Y. C. se lance ensuite dans une description tendancieuse des positions castoriadiennes, en utilisant le style reconnaissable de sa propre famille politique, Lutte Ouvrière (“les propos de comp- toir de Casto”). Celui-ci aurait même osé laisser publier un entre- tien dans une revue de Francs-maçons, dont la référence n’est pas fournie, où il tiendrait des propos sur la laïcité qui seraient “proches du discours de droite ou d’extrême-droite”. L’accusation en sorcellerie moderne est lâchée, seule façon de liquider symboliquement ce gêneur. Il est à noter que, pour le coup, Y. C. se réfère aux conditions d’adhésion à la IIIème Internationale qui avait interdit l’appartenance à la Franc-Maçonnerie (alors qu’il ne s’agirait ici nullement d’une “adhésion”, mais d’un “entretien”), et cet interdit est présenté comme un “acquit” du “mouvement ouvrier”.

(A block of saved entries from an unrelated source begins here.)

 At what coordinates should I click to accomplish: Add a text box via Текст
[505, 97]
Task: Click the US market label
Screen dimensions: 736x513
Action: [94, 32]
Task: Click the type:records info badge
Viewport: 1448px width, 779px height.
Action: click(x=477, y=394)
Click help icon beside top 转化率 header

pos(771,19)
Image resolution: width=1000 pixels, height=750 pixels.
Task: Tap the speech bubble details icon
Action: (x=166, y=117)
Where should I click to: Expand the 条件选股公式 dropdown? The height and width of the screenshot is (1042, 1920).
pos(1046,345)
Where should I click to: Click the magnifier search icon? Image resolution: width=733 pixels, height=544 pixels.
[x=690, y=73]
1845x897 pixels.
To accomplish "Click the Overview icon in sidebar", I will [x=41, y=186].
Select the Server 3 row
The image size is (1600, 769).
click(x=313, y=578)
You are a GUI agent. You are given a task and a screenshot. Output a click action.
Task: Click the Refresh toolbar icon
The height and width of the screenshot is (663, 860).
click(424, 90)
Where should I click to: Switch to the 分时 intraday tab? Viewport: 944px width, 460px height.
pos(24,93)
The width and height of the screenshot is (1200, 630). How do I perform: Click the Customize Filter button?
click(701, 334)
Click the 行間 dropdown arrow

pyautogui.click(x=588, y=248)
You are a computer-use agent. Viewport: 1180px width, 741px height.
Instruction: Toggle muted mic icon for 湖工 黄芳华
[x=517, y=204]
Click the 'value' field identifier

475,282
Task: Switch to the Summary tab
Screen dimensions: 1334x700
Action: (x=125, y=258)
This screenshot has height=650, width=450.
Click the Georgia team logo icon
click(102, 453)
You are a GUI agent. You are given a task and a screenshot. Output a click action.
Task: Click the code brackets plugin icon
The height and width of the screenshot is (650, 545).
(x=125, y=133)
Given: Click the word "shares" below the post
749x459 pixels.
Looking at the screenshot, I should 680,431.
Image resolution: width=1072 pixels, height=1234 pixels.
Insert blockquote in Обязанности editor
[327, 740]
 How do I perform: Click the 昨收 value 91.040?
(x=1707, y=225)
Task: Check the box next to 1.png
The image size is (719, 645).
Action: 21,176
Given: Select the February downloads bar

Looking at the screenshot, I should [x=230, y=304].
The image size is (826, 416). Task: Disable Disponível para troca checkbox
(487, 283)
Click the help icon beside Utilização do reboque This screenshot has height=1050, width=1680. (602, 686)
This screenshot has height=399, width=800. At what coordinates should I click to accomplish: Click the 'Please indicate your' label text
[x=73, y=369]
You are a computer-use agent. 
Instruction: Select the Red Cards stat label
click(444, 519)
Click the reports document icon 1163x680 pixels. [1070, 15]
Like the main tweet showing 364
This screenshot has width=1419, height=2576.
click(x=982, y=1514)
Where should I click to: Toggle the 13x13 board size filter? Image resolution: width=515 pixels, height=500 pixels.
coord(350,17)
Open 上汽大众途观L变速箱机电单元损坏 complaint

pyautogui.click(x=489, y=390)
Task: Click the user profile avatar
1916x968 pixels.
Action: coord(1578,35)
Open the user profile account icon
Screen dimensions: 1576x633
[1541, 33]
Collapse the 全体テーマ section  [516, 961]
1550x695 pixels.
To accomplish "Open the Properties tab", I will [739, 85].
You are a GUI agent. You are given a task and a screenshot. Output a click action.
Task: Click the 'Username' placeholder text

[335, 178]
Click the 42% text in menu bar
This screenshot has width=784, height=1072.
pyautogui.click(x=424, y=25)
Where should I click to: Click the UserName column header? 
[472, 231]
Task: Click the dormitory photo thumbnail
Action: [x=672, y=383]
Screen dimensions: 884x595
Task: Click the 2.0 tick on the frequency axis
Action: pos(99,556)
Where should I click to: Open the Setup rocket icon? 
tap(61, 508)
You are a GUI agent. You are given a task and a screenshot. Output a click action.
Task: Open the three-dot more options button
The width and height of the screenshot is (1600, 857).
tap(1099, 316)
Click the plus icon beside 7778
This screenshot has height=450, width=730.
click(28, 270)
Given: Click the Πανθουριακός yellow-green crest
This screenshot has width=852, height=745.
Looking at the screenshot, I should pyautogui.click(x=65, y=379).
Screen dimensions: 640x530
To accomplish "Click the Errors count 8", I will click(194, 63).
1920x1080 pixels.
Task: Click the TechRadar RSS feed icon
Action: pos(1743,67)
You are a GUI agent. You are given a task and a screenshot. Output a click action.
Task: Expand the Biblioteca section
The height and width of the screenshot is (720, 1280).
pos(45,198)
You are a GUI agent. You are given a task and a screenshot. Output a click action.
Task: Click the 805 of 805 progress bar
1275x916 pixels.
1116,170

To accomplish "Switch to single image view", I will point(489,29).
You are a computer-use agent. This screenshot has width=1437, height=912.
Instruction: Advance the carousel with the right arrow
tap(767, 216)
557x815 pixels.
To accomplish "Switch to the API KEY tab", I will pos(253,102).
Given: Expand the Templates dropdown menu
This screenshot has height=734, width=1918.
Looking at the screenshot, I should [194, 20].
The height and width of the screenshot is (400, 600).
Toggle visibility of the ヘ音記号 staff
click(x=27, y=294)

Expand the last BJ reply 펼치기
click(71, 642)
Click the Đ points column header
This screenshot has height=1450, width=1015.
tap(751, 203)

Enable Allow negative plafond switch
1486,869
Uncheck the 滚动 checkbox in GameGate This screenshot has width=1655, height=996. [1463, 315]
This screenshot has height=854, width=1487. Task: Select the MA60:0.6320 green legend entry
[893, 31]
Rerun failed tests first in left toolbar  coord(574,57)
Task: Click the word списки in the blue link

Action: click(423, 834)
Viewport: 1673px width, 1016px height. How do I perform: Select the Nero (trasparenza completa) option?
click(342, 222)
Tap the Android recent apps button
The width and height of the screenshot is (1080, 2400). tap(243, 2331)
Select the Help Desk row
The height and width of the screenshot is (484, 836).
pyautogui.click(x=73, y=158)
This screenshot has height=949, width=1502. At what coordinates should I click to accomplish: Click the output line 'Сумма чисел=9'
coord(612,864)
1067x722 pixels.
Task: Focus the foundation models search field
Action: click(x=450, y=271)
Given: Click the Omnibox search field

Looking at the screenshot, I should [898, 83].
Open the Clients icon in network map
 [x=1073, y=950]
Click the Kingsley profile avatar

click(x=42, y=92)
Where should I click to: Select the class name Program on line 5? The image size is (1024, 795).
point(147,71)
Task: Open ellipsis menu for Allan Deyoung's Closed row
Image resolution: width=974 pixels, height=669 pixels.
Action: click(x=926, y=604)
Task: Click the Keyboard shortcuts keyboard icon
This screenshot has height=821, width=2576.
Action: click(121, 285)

Y. C. reproche à C. Castoriadis d’avoir osé faire quelques remarques sur certaines caractéristiques anthropologiques propres aux sociétés dominées par l’islam. Il s’indigne de ce que Castoriadis ait osé “prendre position” (en émettant quelques banalités de base) sans être un spécialiste de ce domaine. Il alignerait les poncifs “pseudo-laïques”, etc. Y. Coleman poursuit sur le même ton relevé (“dis Casto, les “Arabes” et les “musulmans”, y pensent vraiment tous pareils ?”).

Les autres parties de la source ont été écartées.